Por redação Foco no Fato
Brasília acordou nesta sexta-feira (12) em meio a um dos maiores escândalos da história envolvendo políticos do alto escalão da República. Entre os casos estão uma operação da Polícia Federal na Câmara dos Deputados e uma suposta delação contra o presidente do Senado Federal, David Alcolumbre (União).
Nas primeiras horas desta sexta, a PF cumpriu uma ordem de busca e apreensão na Câmara dos Deputados contra a ex-assessora do ex-presidente da Casa, Arthur Lira (PP), por suspeita de desvios de emendas parlamentares. A decisão foi autorizada pelo ministro Flávio Dino, do Supremo Tribunal Federal (STF).
Mariângela Fialek, alvo da operação, possui cargo no gabinete da presidência do PP. Segundo a decisão, Arthur Lira não é alvo da operação. Ela foi indicada por Lira para ocupar vários cargos no Legislativo e em empresas públicas.

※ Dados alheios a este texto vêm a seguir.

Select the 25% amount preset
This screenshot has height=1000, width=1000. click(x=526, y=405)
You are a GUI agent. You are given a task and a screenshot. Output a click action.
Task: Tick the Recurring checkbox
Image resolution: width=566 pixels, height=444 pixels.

As investigações apontam a ex-assessora como responsável por enviar ordens para comissões determinando a liberação de emendas parlamentares do chamado “orçamento secreto”, como ficou conhecida a destinação de verbas públicas sem identificação do político que fez a indicação ou dos beneficiários finais.
Horas depois, veio à tona uma suposta tentativa de delação de um empresário ligado ao crime organizado contra David Alcolumbre.
PGR rejeita delação
A Procuradoria-Geral da República, sob comando de Paulo Gonet, teria rejeitado uma delação do empresário conhecido como Beto Louco — ligado ao Primeiro Comando da Capital — contra o presidente do Senado, David Alcolumbre, segundo noticiado por grandes veículos de imprensa.
Segundo as informações, o empresário estava negociando uma delação premiada com o Ministério Público Federal (MPF) no Paraná, mas, ao citar o nome de políticos com foro privilegiado, o caso foi enviado à PGR.
Beto Louco teria presenteado Alcolumbre com a caneta emagrecedora chamada Ozempic.
Em agosto deste ano, Beto Louco foi alvo da Operação Carbono Oculto da Polícia Federal, que investiga a infiltração do PCC no setor de postos e combustíveis.